Abstract
In perceptual psychology, audition and introspection have not yet received as much attention as other topics (e.g., vision) and methods (third-person paradigms). Practical examples and theoretical considerations show that it nevertheless seems promising to treat both topics in conjunction to gain insights into basic structures of attention regulation and respective agentive awareness. To this end, an empirical study on voluntary auditory change was conducted with a non-reactive first-person design. Data were analyzed with a mixed methods approach and compared with an analogous study on visual reversal. Qualitative hierarchical coding and explorative statistics yield a cross-modal replication of frequency patterns of mental activity as well as significant differences between the modalities. On this basis, the role of mental agency in perception is refined in terms of different levels of intention and discussed in the context of the philosophical mental action debate as well as of the Global Workspace/Working Memory account. As a main result, this work suggests the existence and structure of a gradual and developable agentive attention awareness on which voluntary attention regulation can build, and which justifies speaking, in a certain sense, of attentional self-perception.
Highlights
In perceptual psychology and cognitive science, both audition and introspection have not yet received as much attention as other topics and methods – and especially not in this combination
One aim of the present study is to find out whether such a set of conscious perceptual intentions can be concretized in terms of attention regulation by involving first-person observation
The slight difference in first-person pronouns in the auditory and visual data seems to confirm this, it was not significant. Both results can be compiled as evidence for the high introspective accessibility of both senses with respect to their mental processing, whereas vision is less predestined in this context, likely due to stronger externalization.
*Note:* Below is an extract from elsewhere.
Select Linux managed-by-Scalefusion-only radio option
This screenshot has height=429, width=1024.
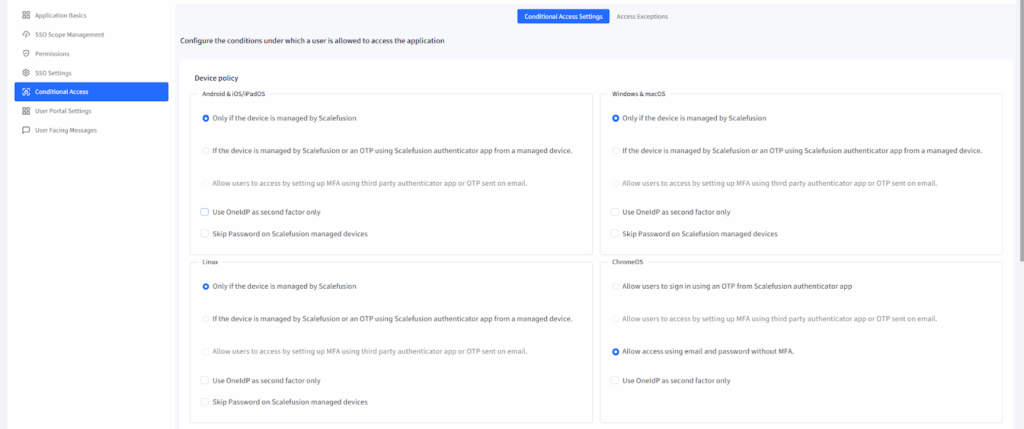click(x=205, y=286)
This view converges with the specific results of Level 2 in that the frequency patterns of mental activity in both modalities resemble each other and at the same time differ characteristically
Summary
In perceptual psychology and cognitive science, both audition and introspection have not yet received as much attention as other topics and methods – and especially not in this combination. Witzenmann describes the phenomenon of being disrupted from writing by radio noise from the neighbor and, being able to make disappear the unwanted sound by concentrating on the intended work (Witzenmann, 1989). What he highlights as even more interesting, is pausing and paying attention from work when the disturbing sound stops again. With other words, attention is aroused by the dynamics of one’s own attention regulation which, after an initial conscious impulse, had been pre-reflectively working until its reason vanished (see Cowan, 1988, p. 176f.)